_Data excerpts_.
══════

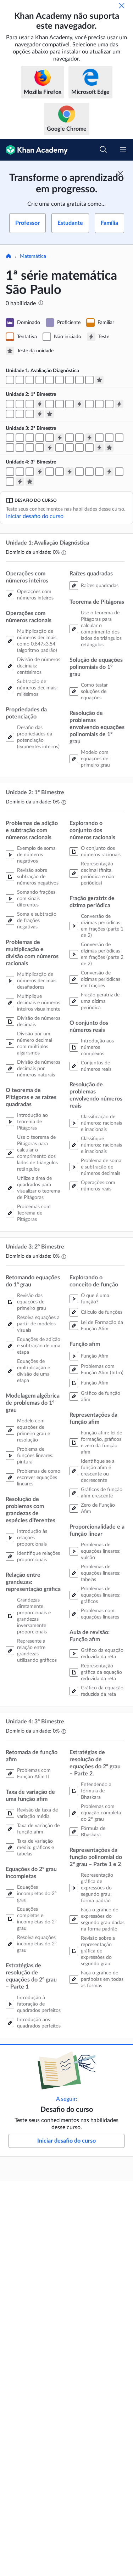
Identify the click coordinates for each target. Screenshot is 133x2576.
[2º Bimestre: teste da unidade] (109, 447)
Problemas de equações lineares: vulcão (101, 1551)
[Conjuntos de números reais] (10, 414)
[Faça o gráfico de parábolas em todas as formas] (10, 481)
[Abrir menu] (123, 150)
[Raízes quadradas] (59, 380)
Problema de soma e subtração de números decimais (101, 1167)
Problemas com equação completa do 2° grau (101, 1813)
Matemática (33, 256)
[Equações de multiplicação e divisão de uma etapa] (30, 437)
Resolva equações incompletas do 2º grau (37, 1944)
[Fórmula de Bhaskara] (99, 471)
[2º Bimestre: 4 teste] (99, 447)
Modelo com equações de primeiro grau (95, 759)
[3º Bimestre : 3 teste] (109, 471)
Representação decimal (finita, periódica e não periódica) (97, 873)
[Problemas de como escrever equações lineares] (49, 437)
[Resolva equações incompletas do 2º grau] (59, 471)
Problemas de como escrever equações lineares (38, 1477)
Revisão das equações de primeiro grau (31, 1302)
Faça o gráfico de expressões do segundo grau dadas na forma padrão (102, 1919)
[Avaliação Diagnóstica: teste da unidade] (99, 380)
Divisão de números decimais (38, 1021)
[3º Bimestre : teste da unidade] (30, 481)
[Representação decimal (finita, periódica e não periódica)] (89, 404)
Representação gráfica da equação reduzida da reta (101, 1672)
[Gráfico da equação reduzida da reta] (89, 447)
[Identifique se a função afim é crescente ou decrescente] (20, 447)
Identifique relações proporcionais (38, 1556)
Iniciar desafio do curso (34, 516)
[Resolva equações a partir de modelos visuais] (10, 437)
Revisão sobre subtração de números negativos (38, 877)
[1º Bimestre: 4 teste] (39, 414)
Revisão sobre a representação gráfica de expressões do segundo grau (98, 1951)
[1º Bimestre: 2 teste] (79, 404)
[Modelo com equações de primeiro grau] (89, 380)
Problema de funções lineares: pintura (35, 1456)
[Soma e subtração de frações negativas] (10, 404)
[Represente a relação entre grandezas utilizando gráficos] (79, 437)
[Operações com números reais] (30, 414)
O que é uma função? (95, 1298)
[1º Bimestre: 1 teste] (39, 404)
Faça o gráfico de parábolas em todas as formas (102, 1979)
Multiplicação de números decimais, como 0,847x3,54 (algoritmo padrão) (37, 641)
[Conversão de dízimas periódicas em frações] (99, 404)
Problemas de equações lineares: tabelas (101, 1573)
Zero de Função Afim (98, 1508)
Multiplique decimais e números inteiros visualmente (38, 1003)
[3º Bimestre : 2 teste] (69, 471)
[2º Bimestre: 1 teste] (59, 437)
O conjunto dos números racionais (101, 851)
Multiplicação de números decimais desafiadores (36, 981)
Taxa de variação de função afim (38, 1829)
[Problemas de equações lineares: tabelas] (59, 447)
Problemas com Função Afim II (34, 1773)
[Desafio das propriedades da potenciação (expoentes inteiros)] (49, 380)
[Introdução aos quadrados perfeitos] (79, 471)
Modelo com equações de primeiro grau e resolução (33, 1430)
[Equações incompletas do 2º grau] (49, 471)
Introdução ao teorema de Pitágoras (32, 1122)
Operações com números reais (98, 1186)
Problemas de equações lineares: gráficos (101, 1595)
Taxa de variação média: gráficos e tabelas (35, 1847)
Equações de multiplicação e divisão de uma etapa (33, 1371)
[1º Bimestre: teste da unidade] (49, 414)
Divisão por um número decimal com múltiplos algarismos (34, 1043)
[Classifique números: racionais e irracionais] (20, 414)
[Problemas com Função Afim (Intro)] (119, 437)
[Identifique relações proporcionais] (69, 437)
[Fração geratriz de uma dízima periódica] (109, 404)
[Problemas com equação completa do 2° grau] (89, 471)
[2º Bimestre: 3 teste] (49, 447)
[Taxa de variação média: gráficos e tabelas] (30, 471)
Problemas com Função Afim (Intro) (102, 1369)
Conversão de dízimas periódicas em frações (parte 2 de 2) (102, 954)
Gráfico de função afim (100, 1396)
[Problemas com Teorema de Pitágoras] (69, 404)
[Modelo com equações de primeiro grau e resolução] (39, 437)
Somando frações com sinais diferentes (36, 899)
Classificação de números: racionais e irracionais (101, 1123)
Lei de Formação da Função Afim (102, 1325)
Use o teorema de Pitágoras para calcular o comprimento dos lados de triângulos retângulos (101, 628)
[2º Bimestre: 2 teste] (89, 437)
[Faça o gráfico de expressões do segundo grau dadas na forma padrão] (119, 471)
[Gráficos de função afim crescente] (30, 447)
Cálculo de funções (101, 1312)
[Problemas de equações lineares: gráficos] (69, 447)
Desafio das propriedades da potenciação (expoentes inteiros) (38, 737)
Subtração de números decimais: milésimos (37, 688)
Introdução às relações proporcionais (32, 1538)
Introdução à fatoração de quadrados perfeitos (39, 2004)
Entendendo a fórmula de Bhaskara (96, 1791)
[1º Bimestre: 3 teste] (119, 404)
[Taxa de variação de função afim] (20, 471)
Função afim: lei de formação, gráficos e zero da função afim (101, 1443)
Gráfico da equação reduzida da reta (102, 1653)
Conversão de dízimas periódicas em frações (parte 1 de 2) (102, 926)
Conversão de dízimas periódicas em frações (100, 979)
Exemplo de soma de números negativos (36, 855)
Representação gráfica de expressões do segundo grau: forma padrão (97, 1888)
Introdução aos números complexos (97, 1047)
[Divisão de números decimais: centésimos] (30, 380)
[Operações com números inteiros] (10, 380)
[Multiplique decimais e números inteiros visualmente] (20, 404)
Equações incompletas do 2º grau (37, 1894)
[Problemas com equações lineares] (79, 447)
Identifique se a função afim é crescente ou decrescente (98, 1471)
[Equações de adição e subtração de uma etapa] (20, 437)
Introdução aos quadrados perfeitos (39, 2023)
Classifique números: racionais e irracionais (101, 1145)
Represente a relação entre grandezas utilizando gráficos (37, 1651)
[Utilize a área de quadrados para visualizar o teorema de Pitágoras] (59, 404)
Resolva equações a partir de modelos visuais (38, 1324)
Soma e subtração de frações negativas (36, 920)
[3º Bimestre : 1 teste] (39, 471)
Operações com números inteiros (35, 595)
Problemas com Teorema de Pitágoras (34, 1213)
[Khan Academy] (34, 149)
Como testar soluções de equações (94, 691)
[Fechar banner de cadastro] (120, 173)
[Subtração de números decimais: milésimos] (39, 380)
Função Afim (95, 1356)
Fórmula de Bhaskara (93, 1831)
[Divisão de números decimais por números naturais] (30, 404)
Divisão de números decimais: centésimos (38, 666)
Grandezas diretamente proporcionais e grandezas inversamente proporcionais (34, 1616)
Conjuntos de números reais (96, 1066)
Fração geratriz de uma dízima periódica (100, 1001)
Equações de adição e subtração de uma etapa (38, 1346)
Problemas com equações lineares (100, 1614)
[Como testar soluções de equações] (79, 380)
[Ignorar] (121, 5)
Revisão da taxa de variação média (37, 1813)
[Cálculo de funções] (99, 437)
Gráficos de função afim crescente (101, 1493)
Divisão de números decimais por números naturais (38, 1068)
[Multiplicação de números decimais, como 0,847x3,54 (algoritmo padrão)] (20, 380)
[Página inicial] (8, 256)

══════

_What to work on_.
Copy out every line of the data above, taking care to leave the pictures out.

_Solved problem_.
Identify the click coordinates for each target. Screenshot is 133x2576.
[2º Bimestre: teste da unidade] (109, 447)
Problemas de equações lineares: vulcão (101, 1551)
[Conjuntos de números reais] (10, 414)
[Faça o gráfico de parábolas em todas as formas] (10, 481)
[Abrir menu] (123, 150)
[Raízes quadradas] (59, 380)
Problema de soma e subtração de números decimais (101, 1167)
Problemas com equação completa do 2° grau (101, 1813)
Matemática (33, 256)
[Equações de multiplicação e divisão de uma etapa] (30, 437)
Resolva equações incompletas do 2º grau (37, 1944)
[Fórmula de Bhaskara] (99, 471)
[2º Bimestre: 4 teste] (99, 447)
Modelo com equações de primeiro grau (95, 759)
[3º Bimestre : 3 teste] (109, 471)
Representação decimal (finita, periódica e não periódica) (97, 873)
[Problemas de como escrever equações lineares] (49, 437)
[Resolva equações incompletas do 2º grau] (59, 471)
Problemas de como escrever equações lineares (38, 1477)
Revisão das equações de primeiro grau (31, 1302)
Faça o gráfico de expressões do segundo grau dadas na forma padrão (102, 1919)
[Avaliação Diagnóstica: teste da unidade] (99, 380)
Divisão de números decimais (38, 1021)
[3º Bimestre : teste da unidade] (30, 481)
[Representação decimal (finita, periódica e não periódica)] (89, 404)
Representação gráfica da equação reduzida da reta (101, 1672)
[Gráfico da equação reduzida da reta] (89, 447)
[Identifique se a função afim é crescente ou decrescente] (20, 447)
Identifique relações proporcionais (38, 1556)
Iniciar desafio do curso (34, 516)
[Resolva equações a partir de modelos visuais] (10, 437)
Revisão sobre subtração de números negativos (38, 877)
[1º Bimestre: 4 teste] (39, 414)
Revisão sobre a representação gráfica de expressões do segundo grau (98, 1951)
[1º Bimestre: 2 teste] (79, 404)
[Modelo com equações de primeiro grau] (89, 380)
Problema de funções lineares: pintura (35, 1456)
[Soma e subtração de frações negativas] (10, 404)
[Represente a relação entre grandezas utilizando gráficos] (79, 437)
[Operações com números reais] (30, 414)
O que é uma função? (95, 1298)
[1º Bimestre: 1 teste] (39, 404)
Faça o gráfico de parábolas em todas as formas (102, 1979)
Multiplicação de números decimais, como 0,847x3,54 (algoritmo padrão) (37, 641)
[Conversão de dízimas periódicas em frações] (99, 404)
Problemas de equações lineares: tabelas (101, 1573)
Zero de Função Afim (98, 1508)
Multiplique decimais e números inteiros visualmente (38, 1003)
[3º Bimestre : 2 teste] (69, 471)
[2º Bimestre: 1 teste] (59, 437)
O conjunto dos números racionais (101, 851)
Multiplicação de números decimais desafiadores (36, 981)
Taxa de variação de função afim (38, 1829)
[Problemas de equações lineares: tabelas] (59, 447)
Problemas com Função Afim II (34, 1773)
[Desafio das propriedades da potenciação (expoentes inteiros)] (49, 380)
[Introdução aos quadrados perfeitos] (79, 471)
Modelo com equações de primeiro grau e resolução (33, 1430)
[Equações incompletas do 2º grau] (49, 471)
Introdução ao teorema de Pitágoras (32, 1122)
Operações com números reais (98, 1186)
Problemas de equações lineares: gráficos (101, 1595)
Taxa de variação média: gráficos e tabelas (35, 1847)
Equações de multiplicação e divisão de uma etapa (33, 1371)
[1º Bimestre: teste da unidade] (49, 414)
Divisão por um número decimal com múltiplos algarismos (34, 1043)
[Classifique números: racionais e irracionais] (20, 414)
[Problemas com Função Afim (Intro)] (119, 437)
[Identifique relações proporcionais] (69, 437)
[Fração geratriz de uma dízima periódica] (109, 404)
[Problemas com equação completa do 2° grau] (89, 471)
[2º Bimestre: 3 teste] (49, 447)
[Taxa de variação média: gráficos e tabelas] (30, 471)
Problemas com Função Afim (Intro) (102, 1369)
Conversão de dízimas periódicas em frações (parte 2 de 2) (102, 954)
Gráfico de função afim (100, 1396)
[Problemas com Teorema de Pitágoras] (69, 404)
[Modelo com equações de primeiro grau e resolução] (39, 437)
Somando frações com sinais diferentes (36, 899)
Classificação de números: racionais e irracionais (101, 1123)
Lei de Formação da Função Afim (102, 1325)
Use o teorema de Pitágoras para calcular o comprimento dos lados de triângulos retângulos (101, 628)
[2º Bimestre: 2 teste] (89, 437)
[Faça o gráfico de expressões do segundo grau dadas na forma padrão] (119, 471)
[Gráficos de função afim crescente] (30, 447)
Cálculo de funções (101, 1312)
[Problemas de equações lineares: gráficos] (69, 447)
Desafio das propriedades da potenciação (expoentes inteiros) (38, 737)
Subtração de números decimais: milésimos (37, 688)
Introdução às relações proporcionais (32, 1538)
Introdução à fatoração de quadrados perfeitos (39, 2004)
Entendendo a fórmula de Bhaskara (96, 1791)
[1º Bimestre: 3 teste] (119, 404)
[Taxa de variação de função afim] (20, 471)
Função afim: lei de formação, gráficos e zero da função afim (101, 1443)
Gráfico da equação reduzida da reta (102, 1653)
Conversão de dízimas periódicas em frações (parte 1 de 2) (102, 926)
Conversão de dízimas periódicas em frações (100, 979)
Exemplo de soma de números negativos (36, 855)
Representação gráfica de expressões do segundo grau: forma padrão (97, 1888)
Introdução aos números complexos (97, 1047)
[Divisão de números decimais: centésimos] (30, 380)
[Operações com números inteiros] (10, 380)
[Multiplique decimais e números inteiros visualmente] (20, 404)
Equações incompletas do 2º grau (37, 1894)
[Problemas com equações lineares] (79, 447)
Identifique se a função afim é crescente ou decrescente (98, 1471)
[Equações de adição e subtração de uma etapa] (20, 437)
Introdução aos quadrados perfeitos (39, 2023)
Classifique números: racionais e irracionais (101, 1145)
Represente a relação entre grandezas utilizando gráficos (37, 1651)
[Utilize a área de quadrados para visualizar o teorema de Pitágoras] (59, 404)
Resolva equações a partir de modelos visuais (38, 1324)
Soma e subtração de frações negativas (36, 920)
[3º Bimestre : 1 teste] (39, 471)
Operações com números inteiros (35, 595)
Problemas com Teorema de Pitágoras (34, 1213)
[Khan Academy] (34, 149)
Como testar soluções de equações (94, 691)
[Fechar banner de cadastro] (120, 173)
[Subtração de números decimais: milésimos] (39, 380)
Função Afim (95, 1356)
Fórmula de Bhaskara (93, 1831)
[Divisão de números decimais por números naturais] (30, 404)
Divisão de números decimais: centésimos (38, 666)
Grandezas diretamente proporcionais e grandezas inversamente proporcionais (34, 1616)
Conjuntos de números reais (96, 1066)
Fração geratriz de uma dízima periódica (100, 1001)
Equações de adição e subtração de uma etapa (38, 1346)
Problemas com equações lineares (100, 1614)
[Como testar soluções de equações] (79, 380)
[Ignorar] (121, 5)
Revisão da taxa de variação média (37, 1813)
[Cálculo de funções] (99, 437)
Gráficos de função afim crescente (101, 1493)
Divisão de números decimais por números naturais (38, 1068)
[Multiplicação de números decimais, como 0,847x3,54 (algoritmo padrão)] (20, 380)
[Página inicial] (8, 256)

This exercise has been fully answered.